Laïcité, neutralité, vivre ensemble: qui doit décider ?

Les chartes de droits proclament des droits individuels, mais ceux-ci sont loin de nier l’existence de droits collectifs. Les droits individuels, en effet, peuvent être restreints « dans des limites qui soient raisonnables et dont la justification puisse se démontrer dans la cadre d’une société » (Charte canadienne, art. 1). Qui doit alors décider des règles à appliquer ? Les Parlements ou les tribunaux ? Question importante qui paralyse bien des débats.

La réponse est pourtant claire. Nous sommes ici, on ne peut plus explicitement, dans la juridiction des Parlements.

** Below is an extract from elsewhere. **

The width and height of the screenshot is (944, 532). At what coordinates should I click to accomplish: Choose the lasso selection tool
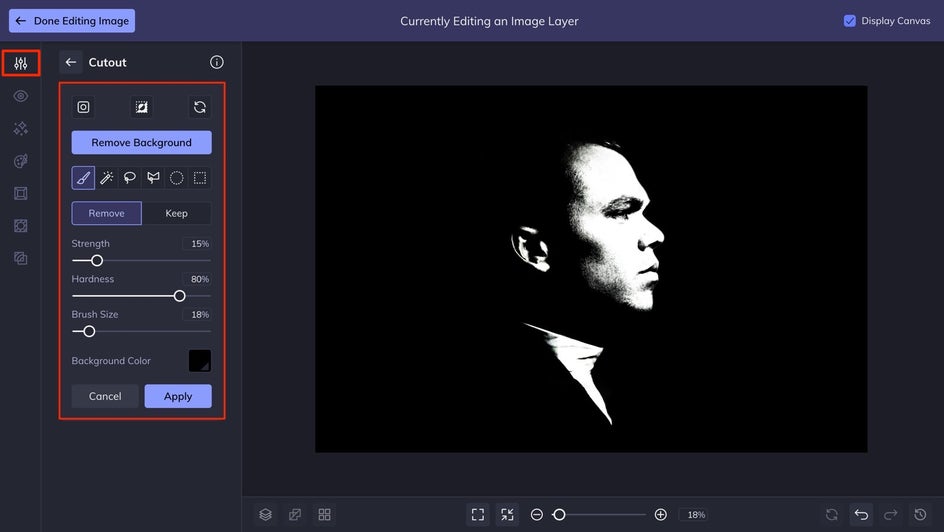pyautogui.click(x=129, y=178)
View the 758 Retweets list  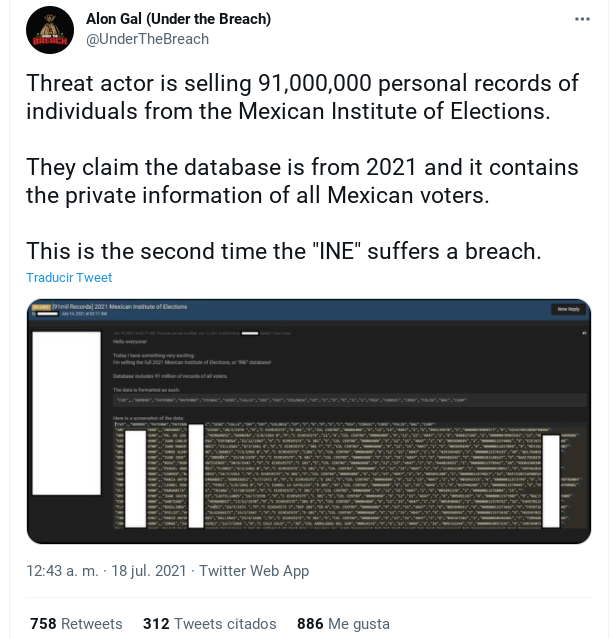click(76, 623)
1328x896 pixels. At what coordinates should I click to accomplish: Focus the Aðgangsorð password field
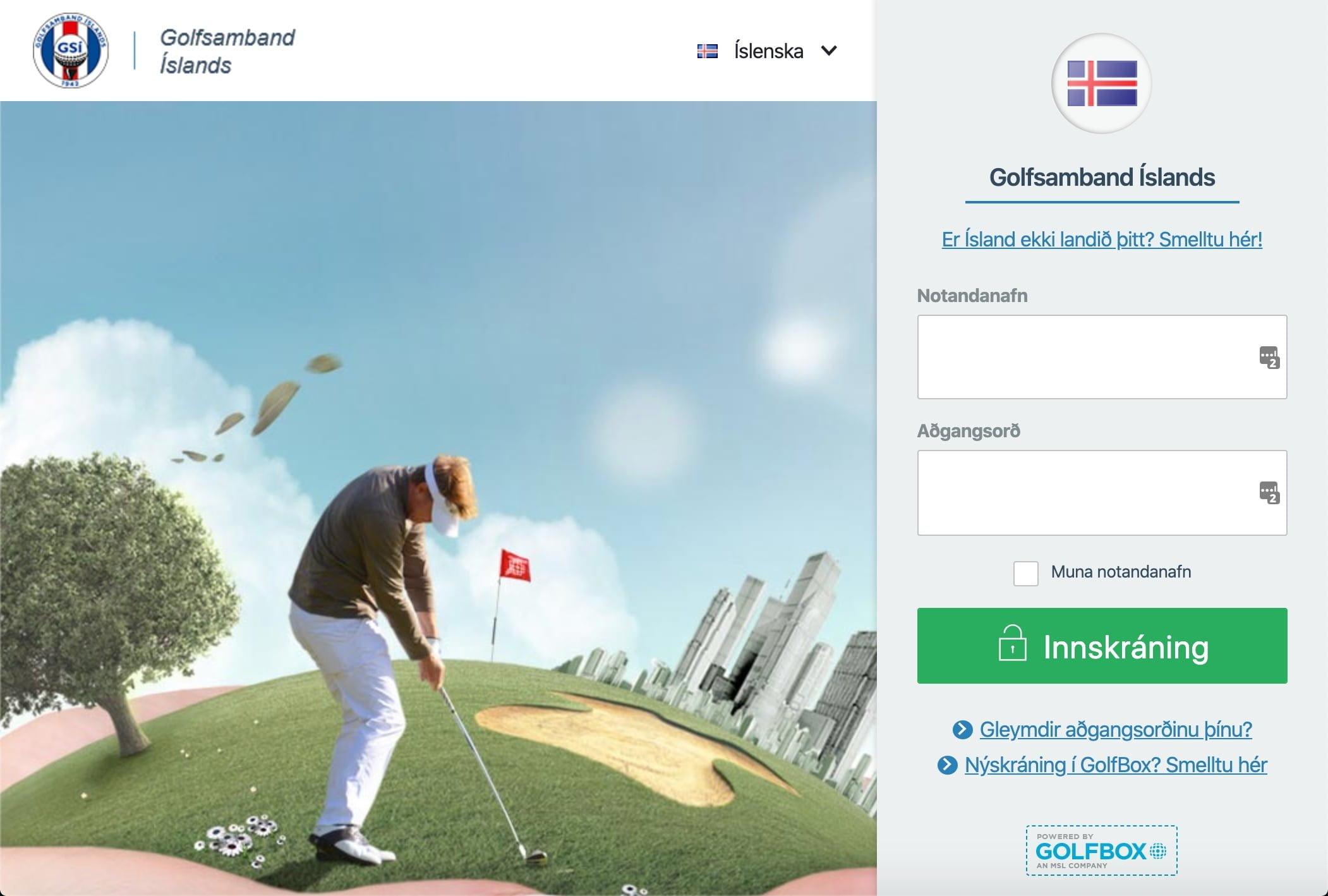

Dans l’ensemble de la vie civique, notamment dans les conflits entre individus et dans l’évaluation de la responsabilité criminelle, les juges jouent un rôle indispensable. Il n’est pas question de minimiser leur rôle et leur compétence.

Mais cela n’est pas nécessairement vrai pour les questions d’intérêt général, pour des sujets hautement délicats qui appellent une solution de sagesse politique plutôt que théorique ou juridique (par exemple, connaissance précise du milieu, reconnaissance des droits collectifs, protection de la paix sociale, conséquences pour la société). 

C’est ce que reconnaît la Cour suprême du Canada, malgré une tendance à mettre l’accent sur les droits individuels et le multiculturalisme.

Le jugement de la Cour suprême au sujet de la Loi sur la possession de marijuana pour usage personnel (2003), par exemple, est explicite en ce sens. Il précise même dans quels cas le recours au pouvoir de dérogation serait particulièrement légitime. La majorité des juges, en effet, a statué que cette loi (contenant certaines limites à la liberté individuelle) ne violait pas la Charte canadienne des droits et libertés et qu’elle relevait de la compétence du gouvernement.

« Les députés sont élus pour prendre de telles décisions et ils ont accès à un plus large éventail de données, à un plus grand nombre de points de vue et à des moyens d’enquête plus souples que les tribunaux ». Ils peuvent notamment, généralement, être plus aptes à trouver des compromis sociaux et politiques plus adéquats que le respect théorique d’un principe.

Même attitude de la Cour suprême, en 2004, quand elle a débouté un groupe de parents de la Colombie-Britannique qui voulaient que leur gouvernement provincial soit tenu de défrayer le traitement pédiatrique des leurs enfants autistiques. C’est au gouvernement, a tranché la Cour, de prendre de telles décisions.

Et pour éviter le désordre d’une contestation de la loi et d’une période d’insécurité, il y a lieu de recourir éventuellement à la clause nonobstant (art. 33 de la Charte fédérale). Cette disposition fait partie de l’équilibre des pouvoirs dans une saine démocratie et assure la suprématie du Parlement sur la Cour quand il y a lieu.

Jean Chrétien, qui avait pressé P.-É. Trudeau d’accepter l’article 33 en 1982, en a défendu la légitimité, sinon la nécessité pendant toute sa carrière. Lors de la course au leadership en 1989, il a critiqué la politique de son parti en déclarant qu’« il y a des situations où elle (la disposition) est absolument nécessaire ».

Dans une entrevue au Devoir­, en 2002, la juge Claire L’Heureux-­Dubé a déclaré que les législateurs pouvaient toujours contourner la Cour suprême en utilisant le « pouvoir de déroger » s’ils étaient en désaccord avec une décision de ladite Cour : aux parlementaires de faire d’abord leur travail. Et la juge de continuer en déplorant que parfois, ce sont les politiciens qui ne prennent pas leurs responsabilités en renvoyant les dossiers chauds à la Cour. 

Le juge Antonio Lamer de la même Cour suprême avait tenu le même discours dans une conférence en 1982 en affirmant « qu’il est détestable que le pouvoir politique se déleste de son fardeau sur le dos du pouvoir judiciaire ». 

Et le juge Jean-Louis Beaudouin­ de la Cour d’appel du Québec n’a pas dit autre chose dans une conférence à l’Institut canadien d’administration de la justice en 1993.